Defense of No Effect on Government Purpose. Tex. Penal Code § 37.10(f) provides a defense to prosecution under section 37.10(a)(1), (2), and (5) if the jury finds, or has a reasonable doubt that, “the false entry or false information could have had no effect on the government’s purpose for requiring the governmental record.” As the court of appeals in Chambers observed, an implicit element of this defense is that the government required the record in the first place. Chambers, 523 S.W.3d at 687. Since the burden is on the state to disprove it, the state would have to show: (1) the government required the record; (2) the government had a purpose for requiring the record; and (3) the false entry or information could have had an effect on that purpose.

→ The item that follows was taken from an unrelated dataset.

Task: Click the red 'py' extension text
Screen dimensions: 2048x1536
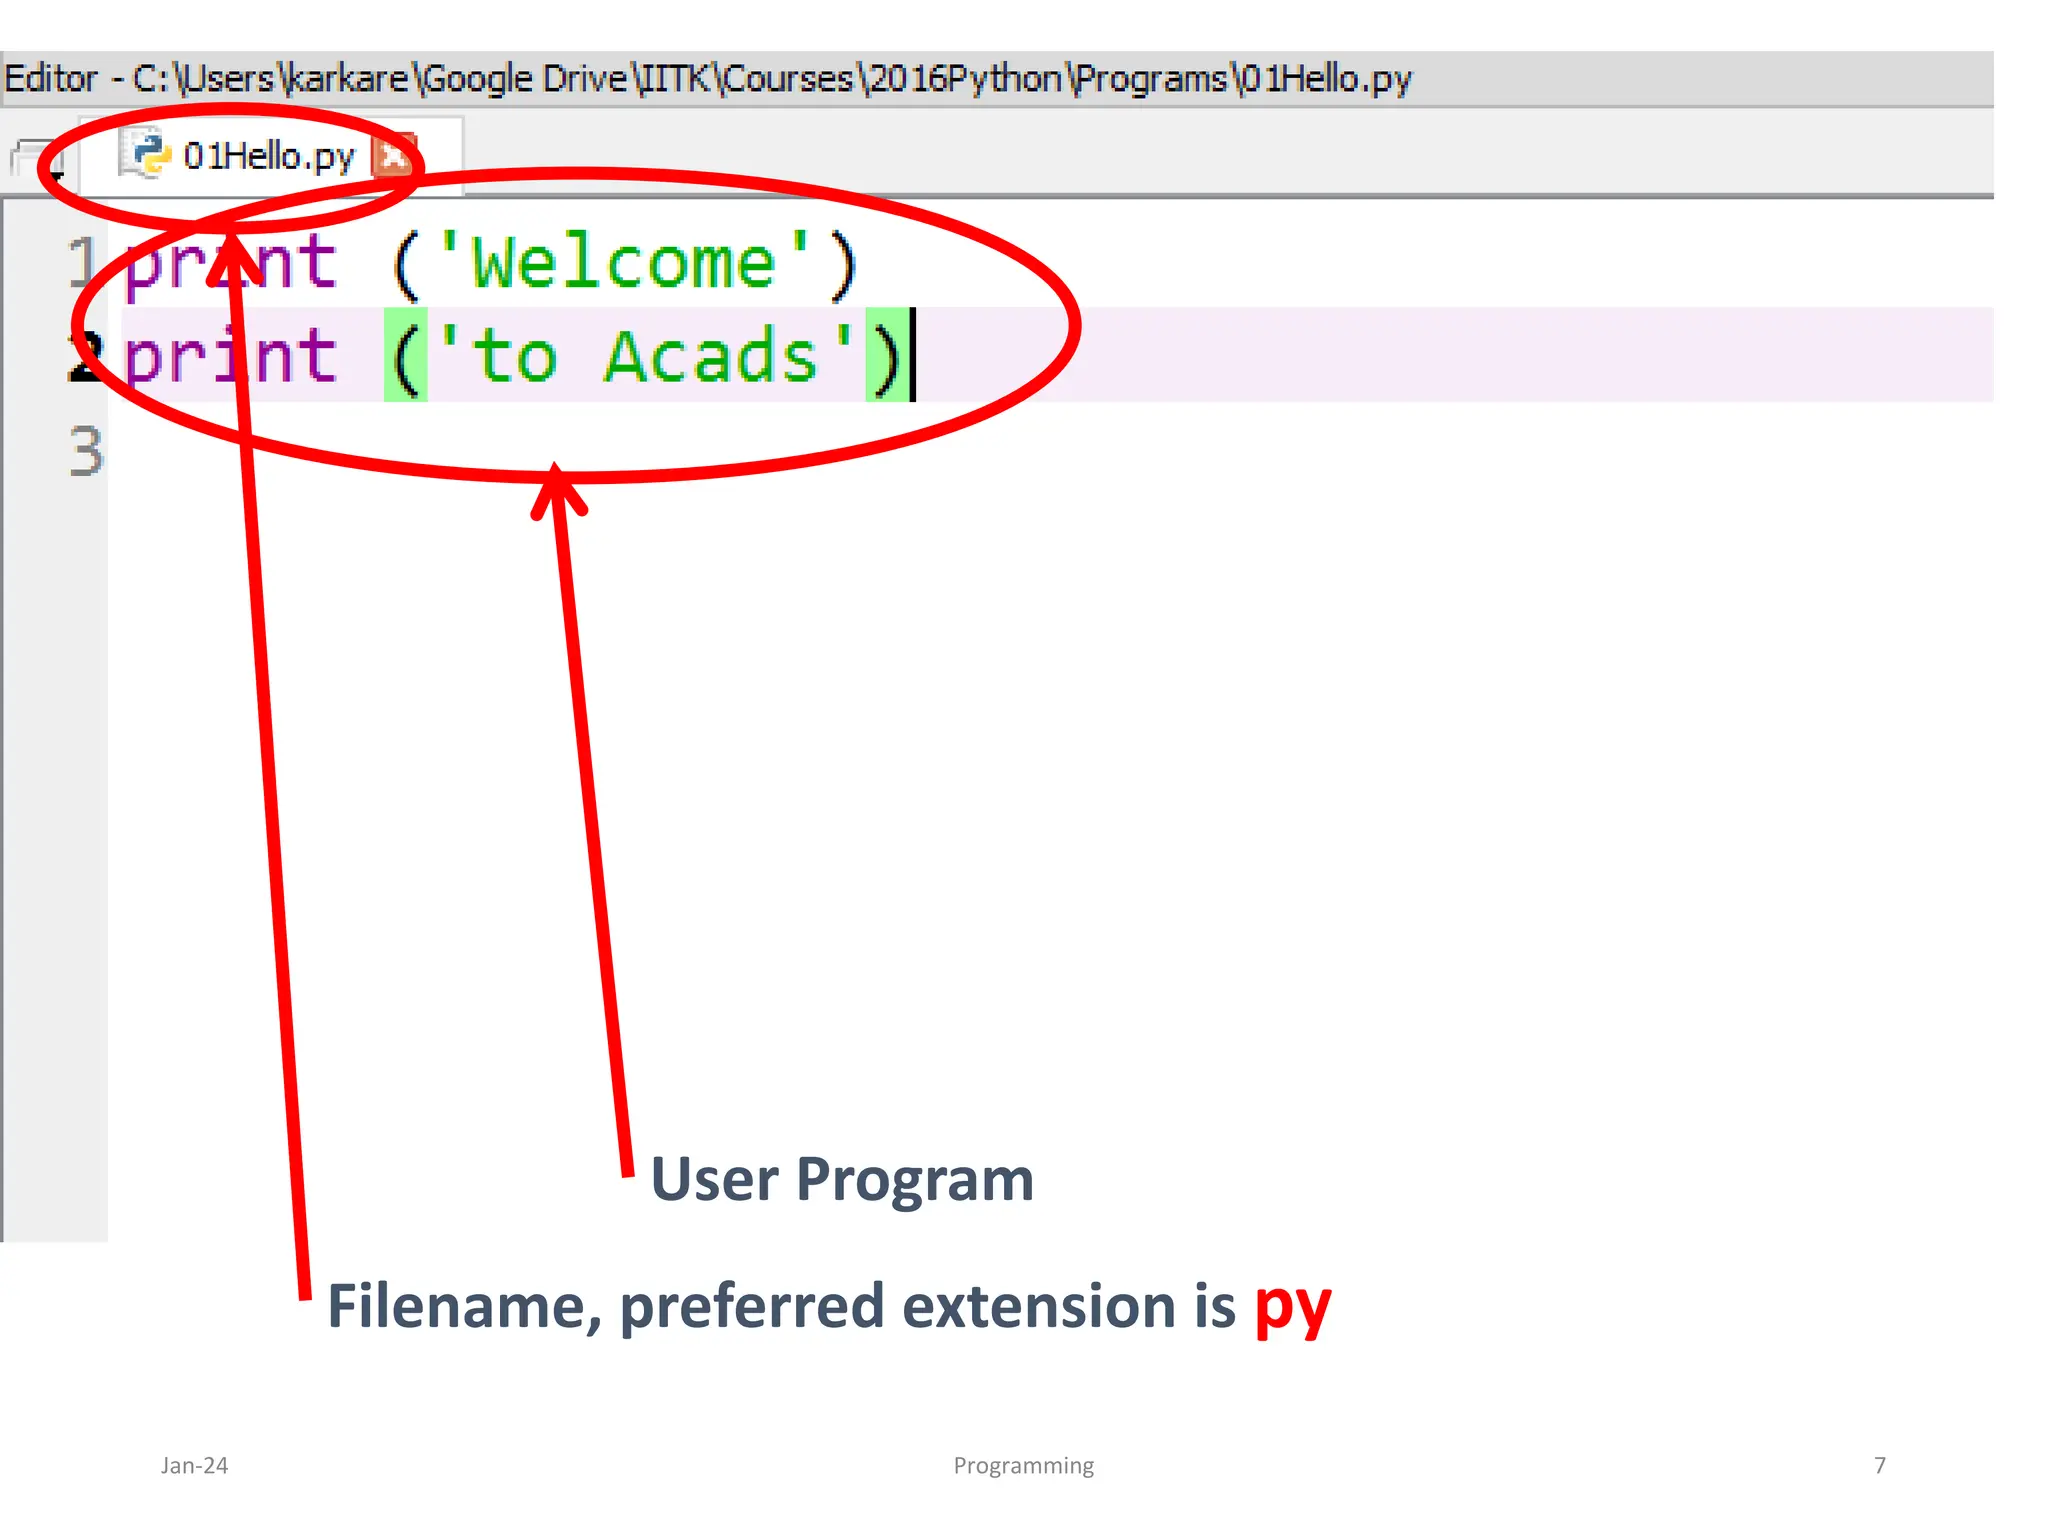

The third element only requires that the false entry “could have had” an effect on the government’s purpose. This may include situations of false entries that in fact had no effect but could have had an effect under a different set of circumstances. See Baumgart v. State, No. 01-14-00320-CR, 2015 WL 5634246 (Tex. App.—Houston [1st Dist.] Oct. 5, 2016, pet. ref’d) (not designated for publication) (upholding jury’s rejection of defense despite evidence that officials intercepted falsified governmental record so that it was never processed). Not only that, there is no requirement that the effect be negative, although including as an “effect” a situation where a false entry actually better facilitates the government’s purpose for the record could perhaps be an absurd result. See Ex parte White, 506 S.W.3d 39, 42 (Tex. Crim. App. 2016) (applying the plain meaning of a statute’s text unless it is ambiguous or leads to absurd results the legislature could not have intended).

The defense refers to “false entry or false information” but this second term—“false information”—is not defined or referenced anywhere else in the statute. Because the defense applies to manners of committing the offense that do not require a false entry (like when the entire purported governmental record is fake or inaccurate), the legislature may have chosen “false information” to invoke these diverse situations. In any event, the ordinary meaning of the phrase should provide jurors sufficient guidance in applying the defense.